Page text START

When I was 17 years old, I received unfortunate news from an orthopedic surgeon. At that point, I had been a baseball player for over 12 years and I lived and breathed the sport. The hard truth was that I had thrown a baseball so many times in my life (I don’t endorse 13 year olds pitching and/or catching triple-headers before their arms have had a chance to fully develop) that the ligaments and tendons in my shoulder became too loose, which negatively affected my arm strength. As a result, I was only able to throw hard for a few innings per game before acquiring a “dead arm,” thereafter losing most velocity on my throws, which heavily impacted my performance.
This happening to me at 17 was the worst timing imaginable. I tirelessly trained my entire life to play college (or professional) baseball. Fact: an athlete’s junior and senior seasons were and are imperative for his or her chances to play beyond the high school level. Regardless, I had a decision to make. The surgeon gave me two choices: I could either play my senior year with the condition, enjoying the time with my teammates, knowing that it would more than likely be the last season of my baseball career, or I could take a chance and have shoulder surgery in hopes of regaining arm strength and velocity so that I could (maybe) continue playing. There was no guarantee that I would be able to throw hard again or to perform, even with the surgery.

Page text END

Explore the material
1. In the page text, how old was the writer when the orthopedic surgeon gave the unfortunate news?
2. Please edit the page text between "When I was 17" and "impacted my performance.", inclusive, putting "sports doctor" in place of "orthopedic surgeon".
3. According to the page text, why was the writer's arm strength negatively affected?

Record excerpts START

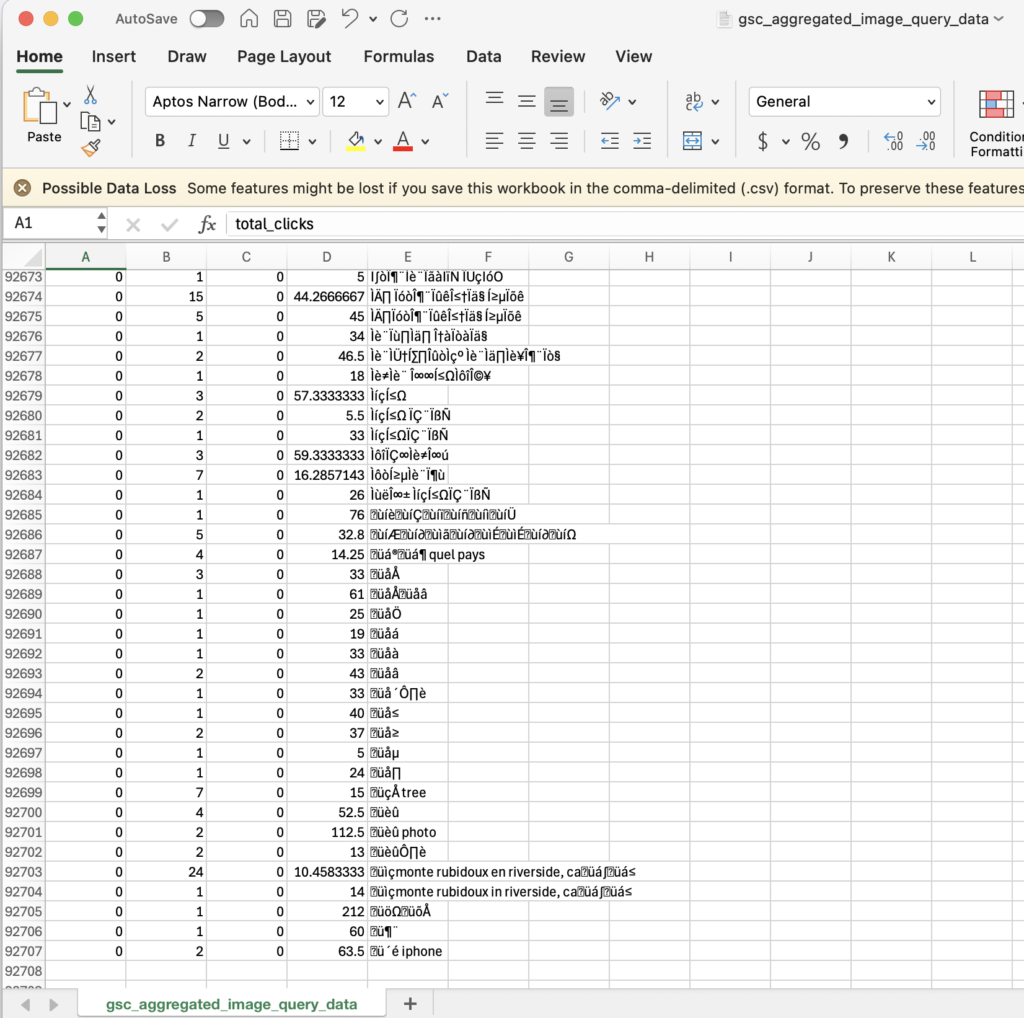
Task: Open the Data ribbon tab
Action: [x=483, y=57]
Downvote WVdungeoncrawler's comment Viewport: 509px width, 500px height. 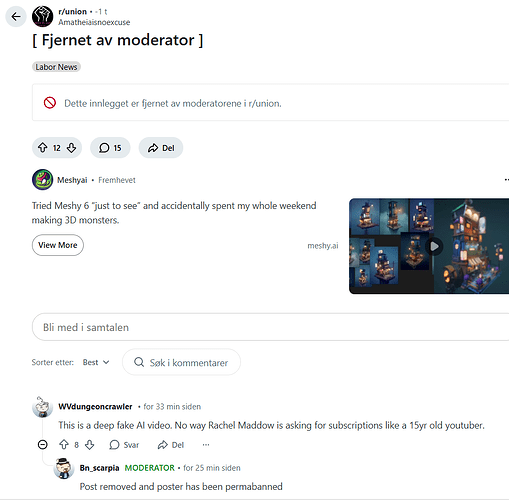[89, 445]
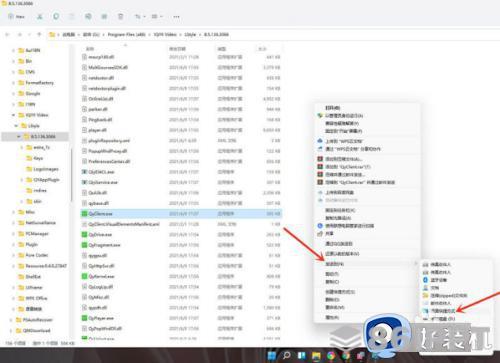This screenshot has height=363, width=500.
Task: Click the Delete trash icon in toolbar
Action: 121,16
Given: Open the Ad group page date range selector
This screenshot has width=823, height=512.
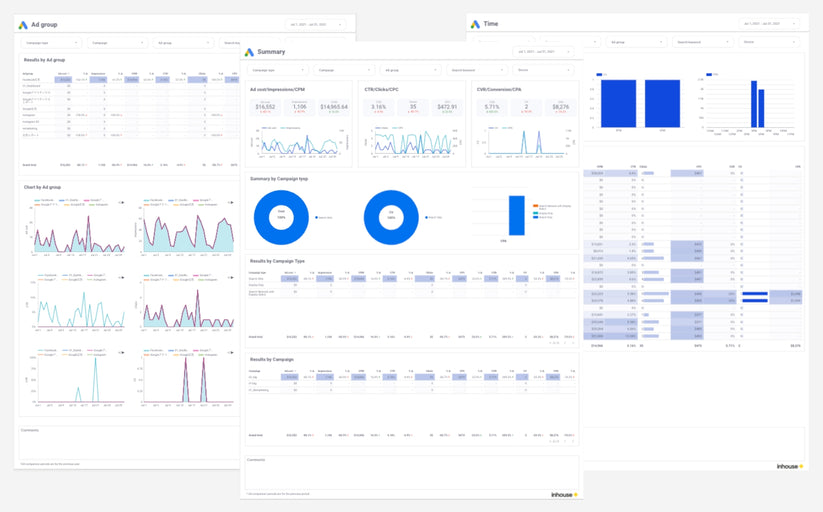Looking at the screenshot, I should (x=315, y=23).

Record excerpts END

Task-by-task solutions
1. 17 years old.

2.
When I was 17 years old, I received unfortunate news from an sports doctor. At that point, I had been a baseball player for over 12 years and I lived and breathed the sport. The hard truth was that I had thrown a baseball so many times in my life (I don’t endorse 13 year olds pitching and/or catching triple-headers before their arms have had a chance to fully develop) that the ligaments and tendons in my shoulder became too loose, which negatively affected my arm strength. As a result, I was only able to throw hard for a few innings per game before acquiring a “dead arm,” thereafter losing most velocity on my throws, which heavily impacted my performance.

3. The writer had thrown a baseball so many times that the ligaments and tendons in the shoulder became too loose.